Vinca Alkaloids as Chemotherapeutic Agents Against Breast Cancer

Abstract Worldwide, breast cancer is the second most common cancer after lung cancer and it is the first most incident and prevalent cancer in women. Plant-derived natural products have historically been in drug discovery process as a source of chemotherapeutic agents against different kinds of cancers, including breast cancer. More than half of the anticancer drugs used in clinical uses have presently a natural origin. In this context, vinca alkaloids (vinblastine and vincristine), isolated from the Madagascar periwinkle plant Catharanthus roseus G. Don. (Apocynaceae), were the first natural products with potent antitumor properties for clinical use.
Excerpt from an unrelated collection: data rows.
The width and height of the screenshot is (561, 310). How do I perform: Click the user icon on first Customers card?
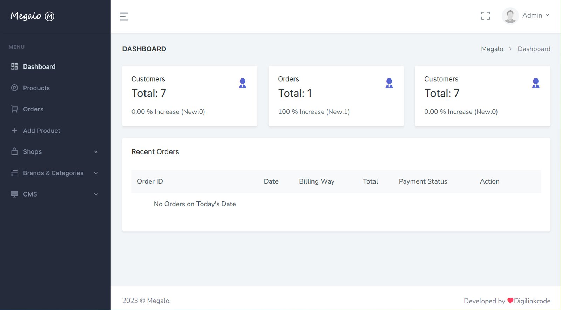pos(242,83)
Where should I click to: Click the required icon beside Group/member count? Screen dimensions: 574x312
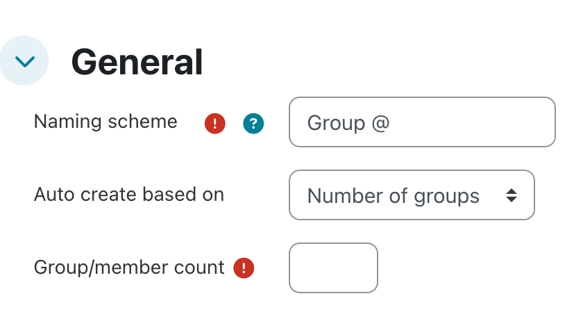[x=244, y=268]
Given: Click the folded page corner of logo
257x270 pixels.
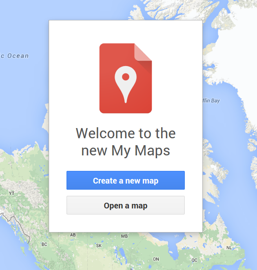Looking at the screenshot, I should 143,52.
Their main mechanism of action is related to their ability to interfere with the mitotic spindle apparatus and thus to trigger cellular arrest in metaphase during mitosis and consequently to cause apoptosis and tumor cell death. On the basis of the pharmacological interest of vinca alkaloids as anticancer agents, there have been developed semisynthetic analogs, including vinorelbine (5′-nor-vinca-alkaloid, modified on the catharanthine ring) and vinflunine (a bis-fluorinated vinorelbine derivative). Since the discovery of vinca alkaloids, both natural and synthetic origin, numerous clinical trials have been carried out to-date to evaluate the efficacy of these compounds against breast cancer. These anticancer agents are commonly used in combination chemotherapy regimens as well as a therapeutic option if other chemotherapy agents fail. The current chapter covers the historical outcome of vinca alkaloids, from the discovery of compounds of natural origin (vinblastine and vincristine) to the synthesis of analogs with anticancer activity (vinorelbine and vinflunine), together with a comprehensive review of the newest preclinical and clinical investigations on these compounds against breast cancer.